### Task brief
A faithful copy is needed. Set down all of the data below exactly.

### Material to process
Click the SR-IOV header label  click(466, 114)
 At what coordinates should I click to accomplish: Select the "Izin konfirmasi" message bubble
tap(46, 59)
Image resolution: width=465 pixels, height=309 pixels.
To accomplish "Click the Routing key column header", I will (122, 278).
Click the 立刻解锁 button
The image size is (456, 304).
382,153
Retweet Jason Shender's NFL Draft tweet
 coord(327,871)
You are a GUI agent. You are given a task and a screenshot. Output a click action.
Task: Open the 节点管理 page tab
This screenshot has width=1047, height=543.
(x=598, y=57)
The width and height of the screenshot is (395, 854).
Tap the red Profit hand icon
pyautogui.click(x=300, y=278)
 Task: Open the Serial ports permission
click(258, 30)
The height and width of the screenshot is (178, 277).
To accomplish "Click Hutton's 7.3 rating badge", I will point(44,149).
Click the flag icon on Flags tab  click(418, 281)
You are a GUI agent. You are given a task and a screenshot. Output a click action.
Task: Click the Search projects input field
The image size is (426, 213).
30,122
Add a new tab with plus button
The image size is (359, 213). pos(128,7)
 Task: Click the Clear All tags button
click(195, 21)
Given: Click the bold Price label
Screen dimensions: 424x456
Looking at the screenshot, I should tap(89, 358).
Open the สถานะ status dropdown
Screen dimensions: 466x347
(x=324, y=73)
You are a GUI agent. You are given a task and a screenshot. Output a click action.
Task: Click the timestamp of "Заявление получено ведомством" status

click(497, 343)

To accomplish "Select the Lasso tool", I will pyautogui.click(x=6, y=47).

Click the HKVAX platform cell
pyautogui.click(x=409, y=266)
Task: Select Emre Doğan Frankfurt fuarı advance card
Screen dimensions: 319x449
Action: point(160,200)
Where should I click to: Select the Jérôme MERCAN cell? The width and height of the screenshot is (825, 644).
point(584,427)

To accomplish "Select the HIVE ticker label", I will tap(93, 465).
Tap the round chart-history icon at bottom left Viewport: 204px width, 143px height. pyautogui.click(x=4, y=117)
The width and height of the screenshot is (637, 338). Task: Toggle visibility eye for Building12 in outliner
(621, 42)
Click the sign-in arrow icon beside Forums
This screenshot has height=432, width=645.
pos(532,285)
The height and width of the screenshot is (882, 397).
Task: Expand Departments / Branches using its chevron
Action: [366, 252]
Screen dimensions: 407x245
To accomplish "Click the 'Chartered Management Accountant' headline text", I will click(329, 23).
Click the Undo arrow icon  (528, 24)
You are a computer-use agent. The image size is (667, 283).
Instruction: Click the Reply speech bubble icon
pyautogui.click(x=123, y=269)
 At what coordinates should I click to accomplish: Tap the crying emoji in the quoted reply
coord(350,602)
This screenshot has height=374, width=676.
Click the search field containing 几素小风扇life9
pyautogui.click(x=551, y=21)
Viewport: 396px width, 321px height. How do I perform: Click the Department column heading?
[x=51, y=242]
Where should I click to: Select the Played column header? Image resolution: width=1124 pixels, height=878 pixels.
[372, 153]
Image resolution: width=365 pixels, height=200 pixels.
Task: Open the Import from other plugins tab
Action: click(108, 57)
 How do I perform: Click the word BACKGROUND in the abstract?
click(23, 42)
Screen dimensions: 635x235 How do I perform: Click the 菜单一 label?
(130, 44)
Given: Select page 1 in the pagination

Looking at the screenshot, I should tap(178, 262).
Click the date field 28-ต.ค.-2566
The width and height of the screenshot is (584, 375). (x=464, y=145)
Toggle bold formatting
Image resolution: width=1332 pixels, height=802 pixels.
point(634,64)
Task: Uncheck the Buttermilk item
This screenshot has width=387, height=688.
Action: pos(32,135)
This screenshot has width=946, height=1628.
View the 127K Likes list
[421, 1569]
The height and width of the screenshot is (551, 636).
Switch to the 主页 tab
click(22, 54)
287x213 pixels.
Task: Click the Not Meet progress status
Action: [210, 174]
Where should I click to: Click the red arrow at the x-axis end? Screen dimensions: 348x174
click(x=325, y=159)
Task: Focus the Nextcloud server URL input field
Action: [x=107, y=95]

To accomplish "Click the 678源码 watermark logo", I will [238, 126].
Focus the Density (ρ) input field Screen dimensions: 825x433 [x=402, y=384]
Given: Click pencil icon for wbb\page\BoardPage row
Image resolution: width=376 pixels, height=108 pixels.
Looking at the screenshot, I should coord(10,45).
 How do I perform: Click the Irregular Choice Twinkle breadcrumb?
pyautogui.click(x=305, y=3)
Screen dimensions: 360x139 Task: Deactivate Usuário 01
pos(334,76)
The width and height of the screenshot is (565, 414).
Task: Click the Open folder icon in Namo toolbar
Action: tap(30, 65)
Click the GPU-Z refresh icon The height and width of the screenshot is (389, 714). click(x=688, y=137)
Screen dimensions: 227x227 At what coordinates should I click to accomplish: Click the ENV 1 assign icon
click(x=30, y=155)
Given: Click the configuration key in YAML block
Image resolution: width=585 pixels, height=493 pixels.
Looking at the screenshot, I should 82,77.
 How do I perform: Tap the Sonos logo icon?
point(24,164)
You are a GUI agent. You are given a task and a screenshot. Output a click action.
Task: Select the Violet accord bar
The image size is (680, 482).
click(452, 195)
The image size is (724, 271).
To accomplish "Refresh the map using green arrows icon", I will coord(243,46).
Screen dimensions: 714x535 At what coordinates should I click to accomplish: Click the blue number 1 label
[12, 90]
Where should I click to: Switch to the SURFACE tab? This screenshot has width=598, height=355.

### Your response
Click the SR-IOV header label  click(466, 114)
 At what coordinates should I click to accomplish: Select the "Izin konfirmasi" message bubble
tap(46, 59)
Image resolution: width=465 pixels, height=309 pixels.
To accomplish "Click the Routing key column header", I will (122, 278).
Click the 立刻解锁 button
The image size is (456, 304).
382,153
Retweet Jason Shender's NFL Draft tweet
 coord(327,871)
You are a GUI agent. You are given a task and a screenshot. Output a click action.
Task: Open the 节点管理 page tab
This screenshot has width=1047, height=543.
(x=598, y=57)
The width and height of the screenshot is (395, 854).
Tap the red Profit hand icon
pyautogui.click(x=300, y=278)
 Task: Open the Serial ports permission
click(258, 30)
The height and width of the screenshot is (178, 277).
To accomplish "Click Hutton's 7.3 rating badge", I will point(44,149).
Click the flag icon on Flags tab  click(418, 281)
You are a GUI agent. You are given a task and a screenshot. Output a click action.
Task: Click the Search projects input field
The image size is (426, 213).
30,122
Add a new tab with plus button
The image size is (359, 213). pos(128,7)
 Task: Click the Clear All tags button
click(195, 21)
Given: Click the bold Price label
Screen dimensions: 424x456
Looking at the screenshot, I should tap(89, 358).
Open the สถานะ status dropdown
Screen dimensions: 466x347
(x=324, y=73)
You are a GUI agent. You are given a task and a screenshot. Output a click action.
Task: Click the timestamp of "Заявление получено ведомством" status

click(497, 343)

To accomplish "Select the Lasso tool", I will pyautogui.click(x=6, y=47).

Click the HKVAX platform cell
pyautogui.click(x=409, y=266)
Task: Select Emre Doğan Frankfurt fuarı advance card
Screen dimensions: 319x449
Action: point(160,200)
Where should I click to: Select the Jérôme MERCAN cell? The width and height of the screenshot is (825, 644).
point(584,427)

To accomplish "Select the HIVE ticker label", I will tap(93, 465).
Tap the round chart-history icon at bottom left Viewport: 204px width, 143px height. pyautogui.click(x=4, y=117)
The width and height of the screenshot is (637, 338). Task: Toggle visibility eye for Building12 in outliner
(621, 42)
Click the sign-in arrow icon beside Forums
This screenshot has height=432, width=645.
pos(532,285)
The height and width of the screenshot is (882, 397).
Task: Expand Departments / Branches using its chevron
Action: [366, 252]
Screen dimensions: 407x245
To accomplish "Click the 'Chartered Management Accountant' headline text", I will click(329, 23).
Click the Undo arrow icon  (528, 24)
You are a computer-use agent. The image size is (667, 283).
Instruction: Click the Reply speech bubble icon
pyautogui.click(x=123, y=269)
 At what coordinates should I click to accomplish: Tap the crying emoji in the quoted reply
coord(350,602)
This screenshot has height=374, width=676.
Click the search field containing 几素小风扇life9
pyautogui.click(x=551, y=21)
Viewport: 396px width, 321px height. How do I perform: Click the Department column heading?
[x=51, y=242]
Where should I click to: Select the Played column header? Image resolution: width=1124 pixels, height=878 pixels.
[372, 153]
Image resolution: width=365 pixels, height=200 pixels.
Task: Open the Import from other plugins tab
Action: click(108, 57)
 How do I perform: Click the word BACKGROUND in the abstract?
click(23, 42)
Screen dimensions: 635x235 How do I perform: Click the 菜单一 label?
(130, 44)
Given: Select page 1 in the pagination

Looking at the screenshot, I should tap(178, 262).
Click the date field 28-ต.ค.-2566
The width and height of the screenshot is (584, 375). (x=464, y=145)
Toggle bold formatting
Image resolution: width=1332 pixels, height=802 pixels.
point(634,64)
Task: Uncheck the Buttermilk item
This screenshot has width=387, height=688.
Action: pos(32,135)
This screenshot has width=946, height=1628.
View the 127K Likes list
[421, 1569]
The height and width of the screenshot is (551, 636).
Switch to the 主页 tab
click(22, 54)
287x213 pixels.
Task: Click the Not Meet progress status
Action: [210, 174]
Where should I click to: Click the red arrow at the x-axis end? Screen dimensions: 348x174
click(x=325, y=159)
Task: Focus the Nextcloud server URL input field
Action: [x=107, y=95]

To accomplish "Click the 678源码 watermark logo", I will [238, 126].
Focus the Density (ρ) input field Screen dimensions: 825x433 [x=402, y=384]
Given: Click pencil icon for wbb\page\BoardPage row
Image resolution: width=376 pixels, height=108 pixels.
Looking at the screenshot, I should coord(10,45).
 How do I perform: Click the Irregular Choice Twinkle breadcrumb?
pyautogui.click(x=305, y=3)
Screen dimensions: 360x139 Task: Deactivate Usuário 01
pos(334,76)
The width and height of the screenshot is (565, 414).
Task: Click the Open folder icon in Namo toolbar
Action: tap(30, 65)
Click the GPU-Z refresh icon The height and width of the screenshot is (389, 714). click(x=688, y=137)
Screen dimensions: 227x227 At what coordinates should I click to accomplish: Click the ENV 1 assign icon
click(x=30, y=155)
Given: Click the configuration key in YAML block
Image resolution: width=585 pixels, height=493 pixels.
Looking at the screenshot, I should 82,77.
 How do I perform: Tap the Sonos logo icon?
point(24,164)
You are a GUI agent. You are given a task and a screenshot. Output a click action.
Task: Select the Violet accord bar
The image size is (680, 482).
click(452, 195)
The image size is (724, 271).
To accomplish "Refresh the map using green arrows icon", I will coord(243,46).
Screen dimensions: 714x535 At what coordinates should I click to accomplish: Click the blue number 1 label
[12, 90]
Where should I click to: Switch to the SURFACE tab? This screenshot has width=598, height=355.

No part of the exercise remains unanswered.